For ten years the Egyptians were governed by the Persians, and had a patriarch of their own religion and of their own choice; and the building of the Persian palace in Alexandria proves how quietly they lived under their new masters. But Heraclius was not idle under his misfortunes. The Persians had been weakened by the great revolt of the Arabs, who had formed their chief strength on the side of Constantinople and Egypt; and Heraclius, leading his forces bravely against Chosroes, drove him back from Syria and became in his turn the invader, and he then recovered Egypt. The Jacobite patriarch Benjamin fled with the Persians; and Heraclius appointed George to the bishopric, which was declared to have been empty since John the Almsgiver fled to Cyprus.

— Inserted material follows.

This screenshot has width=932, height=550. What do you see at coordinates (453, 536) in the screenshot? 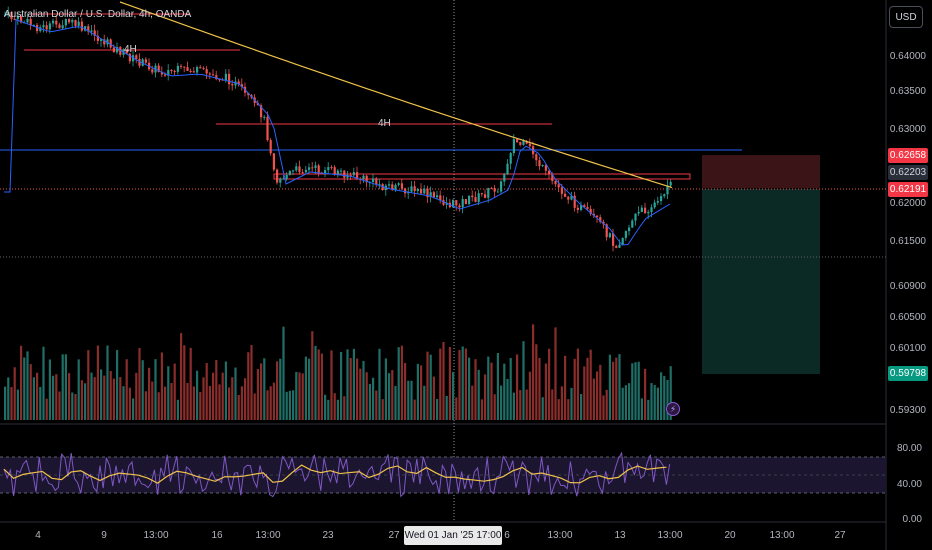
I see `crosshair-date-label: Wed 01 Jan '25 17:00` at bounding box center [453, 536].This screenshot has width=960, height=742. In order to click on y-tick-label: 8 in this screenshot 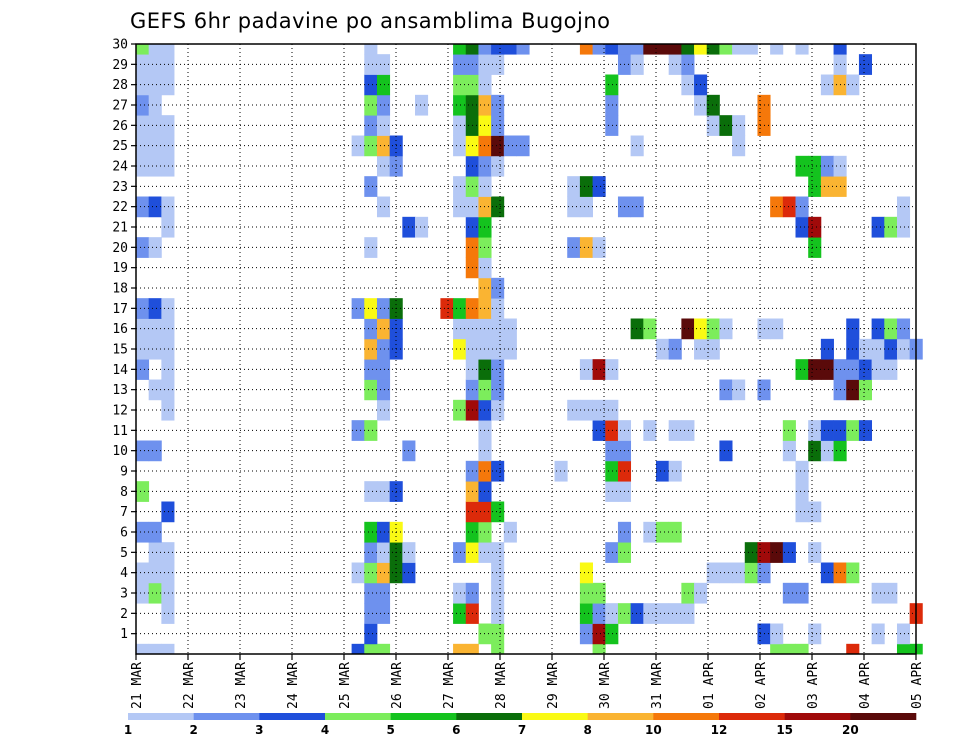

The revolt of the Arabs, which overthrew the power of the Persians in their western provinces and for a time restored Egypt to Constantinople, was the foundation of the mighty empire of the caliphs; and the Hegira, or flight of Muhammed, from which the Arabic historians count their lunar years, took place in 622, the twelfth year of Heraclius. The vigour of the Arab arms rapidly broke the Persian yoke, and the Moslems then overran every province in the neighbourhood. This was soon felt by the Romans, who found the Arabs, even in the third year of their freedom, a more formidable enemy than the Persians whom they had overthrown; and, after a short struggle of only two years, Heraclius was forced to pay a tribute to the Moslems for their forbearance in not conquering Egypt. For eight years he was willing to purchase an inglorious peace by paying tribute to the caliph; but when his treasure failed him and the payment was discontinued, the Arabs marched against the nearest provinces of the empire, offering to the inhabitants their choice of either paying tribute or receiving the Muhammedan religion; and they then began on their western frontier that rapid career of conquest which they had already begun on the eastern frontier against their late masters, the Persians.